Did you expect anything different? Today's latest housing numbers show a situation that's going from worse to ... um ... let's just call it worser.

Today, the Census Bureau reported that September 2007 privately owned housing completions were an incredible 31.1% below the September 2006 rate. Looking forward, housing starts dropped 30.8% below the prior-year rate. Analysts who've been calling the bottom of the housing bust -- such as Citigroup's (NYSE:C) now-notorious Steven Kim -- are likely to look silly for a long time to come.

In the abstract, the reduction in starts should be the beginning of a good thing, a signal that builders are finally scaling back and no longer dumping so much inventory on an already-glutted market. Oversupply in the face of slacking demand has forced the likes of D.R. Horton (NYSE:DHI), Ryland Group (NYSE:RYL), Toll Brothers (NYSE:TOL), and others into major price reductions, including auctions.

But the key questions are: How much more will they fall, and which of these builders will survive long enough to benefit down the road? We've got months of inventory to work through, and years worth of stunted growth ahead. But the builders -- those poor chaps have got bills to pay, and without starts and sales and completions to produce cash, debt holders are going to be itching to get their money, or, in its absence, a pound or two of corporate flesh.

Worse yet, there's little point in appealing to the benevolent government printing press. Inflation is clearly on the prowl, as the latest consumer price index numbers show. Even these wishful-thinking figures (which tend to exclude or skew real-world expenses in ways that are difficult to measure or politically inconvenient to report) peg year-to-date inflation at a 3.6% annual rate, meaning Helicopter Ben Bernanke and the Federal Reserve risk igniting prices well beyond their, or anyone's, "comfort zone" if they decide, once again, to try and bail out Wall Street and the desperate real estate industry with another dose of cheap money.

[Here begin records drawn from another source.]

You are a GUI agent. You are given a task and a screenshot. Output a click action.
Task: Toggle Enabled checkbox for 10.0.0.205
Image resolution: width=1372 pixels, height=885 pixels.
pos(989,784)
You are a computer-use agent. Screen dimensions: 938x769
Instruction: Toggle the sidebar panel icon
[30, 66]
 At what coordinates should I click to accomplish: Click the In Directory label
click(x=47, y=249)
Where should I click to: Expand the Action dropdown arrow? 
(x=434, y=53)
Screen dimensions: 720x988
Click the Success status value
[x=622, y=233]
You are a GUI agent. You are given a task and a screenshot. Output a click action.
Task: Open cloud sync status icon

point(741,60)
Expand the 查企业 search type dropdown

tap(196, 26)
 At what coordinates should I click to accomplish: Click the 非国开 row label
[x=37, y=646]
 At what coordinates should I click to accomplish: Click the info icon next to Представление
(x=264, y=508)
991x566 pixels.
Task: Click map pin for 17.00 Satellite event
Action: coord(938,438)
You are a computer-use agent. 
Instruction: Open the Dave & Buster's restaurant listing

As I noted yesterday, there's no free lunch out there. When you suffer through the "creation" of billions of dollars worth of bubble-equity "wealth," there's no way to save it when the lending game on which it was built stops running. It may be time for certain segments of America's economy to stop crying, quit the blame game, and take their lumps. Capitalism is supposed to be self-cleansing. Let the scrubbing begin.